The two-storey building next door was built by Dominion Construction for Gehrkes Ltd in 1925. (The 1922 image showed an old house on the site). There was a fire in 1959 that gutted much of the property, and it was subsequently rebuilt at the same scale as the building seen here. For years it was home to a&b sound, with Sam the Record Man in the Western Music Building. In 1937 Gehrke’s Ltd, were still here; printers and stationers, and operators of The Pen Shop.

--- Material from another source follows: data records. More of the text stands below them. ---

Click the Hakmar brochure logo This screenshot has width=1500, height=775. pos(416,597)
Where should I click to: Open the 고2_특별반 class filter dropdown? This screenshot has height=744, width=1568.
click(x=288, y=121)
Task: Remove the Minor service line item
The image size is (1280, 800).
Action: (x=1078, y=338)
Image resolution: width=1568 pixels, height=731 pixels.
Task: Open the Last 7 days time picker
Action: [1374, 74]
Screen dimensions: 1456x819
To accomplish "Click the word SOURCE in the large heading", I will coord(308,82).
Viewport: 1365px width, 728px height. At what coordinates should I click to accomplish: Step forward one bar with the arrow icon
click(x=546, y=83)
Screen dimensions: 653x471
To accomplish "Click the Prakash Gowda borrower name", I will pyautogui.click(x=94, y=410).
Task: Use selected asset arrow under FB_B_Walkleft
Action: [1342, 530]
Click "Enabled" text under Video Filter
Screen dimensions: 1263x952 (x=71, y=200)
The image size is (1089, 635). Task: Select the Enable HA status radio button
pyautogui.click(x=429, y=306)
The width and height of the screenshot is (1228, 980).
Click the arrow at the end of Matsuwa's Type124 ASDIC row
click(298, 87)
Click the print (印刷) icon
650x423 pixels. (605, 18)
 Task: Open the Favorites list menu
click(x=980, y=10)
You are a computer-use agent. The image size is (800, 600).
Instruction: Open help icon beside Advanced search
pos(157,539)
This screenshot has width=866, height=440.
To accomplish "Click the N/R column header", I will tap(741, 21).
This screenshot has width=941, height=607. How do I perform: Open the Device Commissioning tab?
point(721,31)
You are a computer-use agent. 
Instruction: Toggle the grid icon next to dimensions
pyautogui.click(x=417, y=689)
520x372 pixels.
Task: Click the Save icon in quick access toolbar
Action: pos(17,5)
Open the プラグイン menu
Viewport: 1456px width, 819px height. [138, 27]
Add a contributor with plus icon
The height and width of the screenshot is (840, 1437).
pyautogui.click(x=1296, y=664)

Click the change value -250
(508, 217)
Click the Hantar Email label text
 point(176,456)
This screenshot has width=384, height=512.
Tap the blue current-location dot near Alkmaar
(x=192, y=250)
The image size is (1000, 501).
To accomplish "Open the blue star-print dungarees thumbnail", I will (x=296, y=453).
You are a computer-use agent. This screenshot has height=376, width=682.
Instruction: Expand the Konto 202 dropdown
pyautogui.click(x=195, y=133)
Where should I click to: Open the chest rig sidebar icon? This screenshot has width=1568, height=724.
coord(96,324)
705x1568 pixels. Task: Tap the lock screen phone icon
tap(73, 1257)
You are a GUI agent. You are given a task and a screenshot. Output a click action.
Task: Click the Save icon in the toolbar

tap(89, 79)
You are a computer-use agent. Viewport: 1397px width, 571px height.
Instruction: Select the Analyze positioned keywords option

Down the hill, there was a permit for a 4-storey building costing $115,000 designed by Parr and Fee for Thomas Fee in 1910. That was never built; instead, a year later, a more modest single storey building was permitted for a restaurant, designed by Parr and Fee for E Farr, costing $20,000, which we think was opened as The Sussex Cafe. In 1937 McLennan, McFeely & Prior occupied the building with their hardware store. Mr Farr seems to have been a CPR employee; the only E Farr listed in the street directory was Edward Farr who lived on Burrard Street and was a masonry inspector for the railway company. He was also the only E Farr in the census in 1911: or rather, there was another but he was also called Edward and he was Mr. Farr’s son (still living at home, a stenographer with the White Pass and Yukon Route). His daughter, Alice Isabell was at home as well, aged 18. Edward senior was born in Ontario, but his children had been born in BC. Ten years earlier Mr Farr’s wife, Christina was recorded (12 years younger than her husband), and the children were recorded as Eddie, aged 12 and Alice aged 7. Christina was born in Scotland and had arrived in Canada in 1885, and died in 1907.
The three storey building (still standing almost unaltered today) was designed by Sharp and Thompson for Robert Kerr, and completed in 1910. In 1937 it was occupied by Clarke and Stuart as a printers: we’ve seen that company before in other premises, on West Cordova and their earlier store further east. The Virginia Hotel occupied the upper floors in 1919.